- Native to: Grenada
- Native speakers: (89,000 cited 2001)
- Language family: English Creole AtlanticEasternSouthernGrenadian Creole English; ; ; ;

Language codes
- ISO 639-3: gcl
- Glottolog: gren1247
- Linguasphere: 52-ABB-as

= Grenadian Creole English =

English-based creole and main language of Grenada

Grenadian Creole English is a Creole language spoken in Grenada. It is a member of the Southern branch of English-based Eastern Atlantic Creoles, along with Antiguan Creole (Antigua and Barbuda), Bajan Creole (Barbados), Guyanese Creole (Guyana), Tobagonian Creole, Trinidadian Creole (Trinidad and Tobago), Vincentian Creole (Saint Vincent and the Grenadines), and Virgin Islands Creole (Virgin Islands). It is the common vernacular and the native language of nearly all inhabitants of Grenada, or approximately 89,000 native speakers in 2001.

==History==
Great Britain took control of Grenada from France in the 18th century, and ruled until its independence in 1974. Despite the long history of British rule, Grenada's French heritage is still evidenced by the number of French loanwords in Grenadian Creole English, as well as by the lingering existence of Grenadian Creole French in the country. The Francophone character of Grenada is the result of over a century of uninterrupted French rule before the British conquest, which eventually led to Grenadian Creole English replacing Grenadian Creole French as the lingua franca of the island in the 20th century.

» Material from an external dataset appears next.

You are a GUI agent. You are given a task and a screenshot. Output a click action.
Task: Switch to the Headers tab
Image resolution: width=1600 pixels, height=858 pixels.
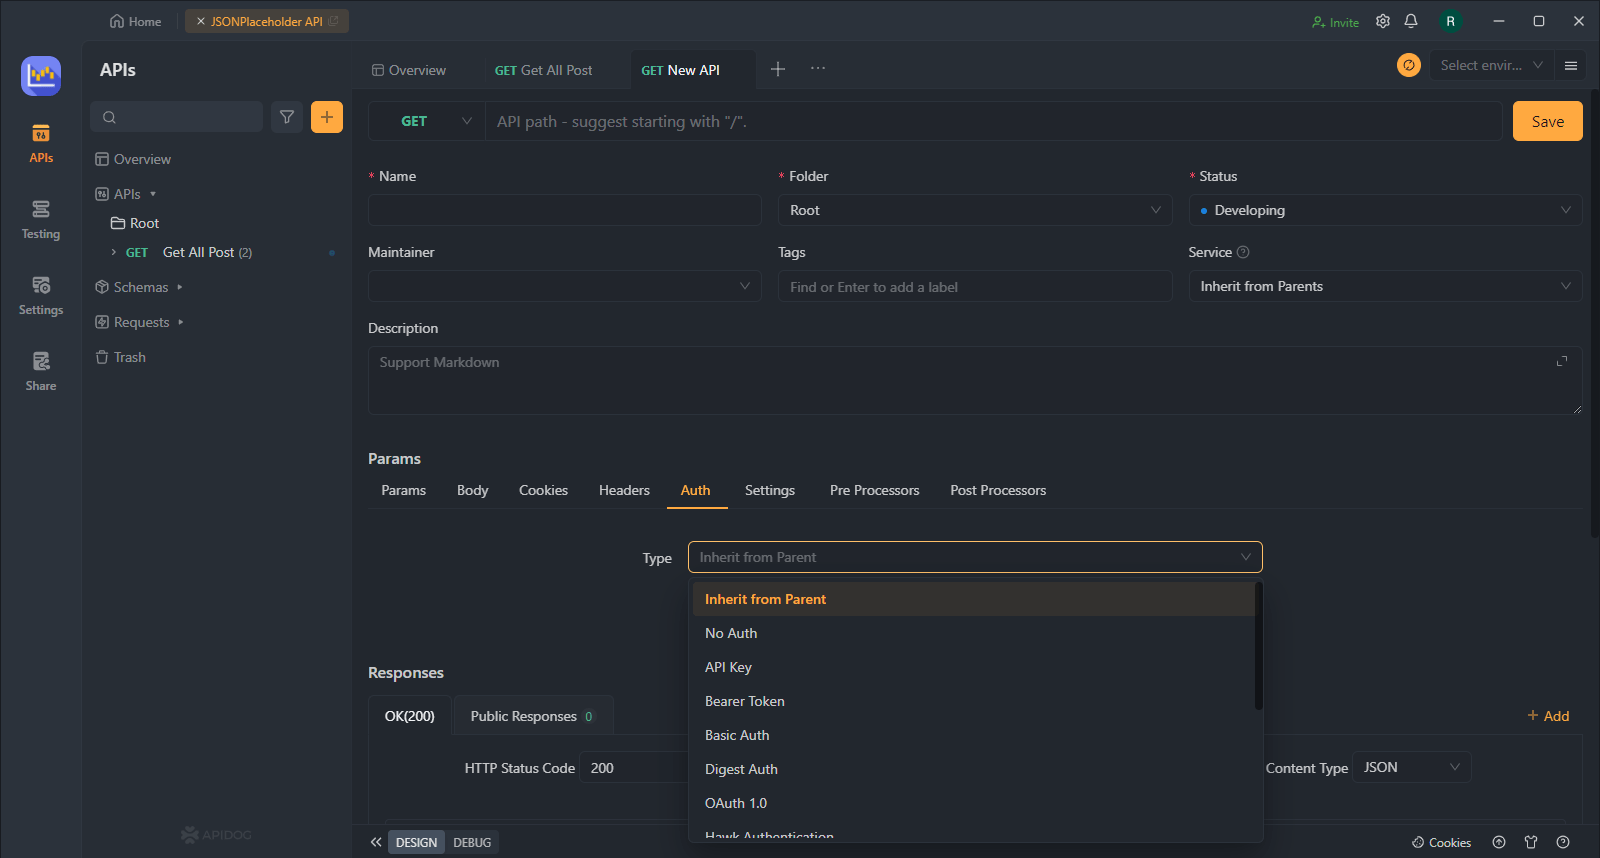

The Grenada Creole Society, founded in 2009, implemented the mission to research and document the language in Grenada. The initial findings were published in 2012 in the publication Double Voicing and Multiplex Identities ed. Nicholas Faraclas et al.

== Linguistic features ==
The syntactic structures of Grenadian Creole English is influenced by Standard English, Grenadian Creole French, Standard French and some African languages. Some words are taken from Hindi-Urdu.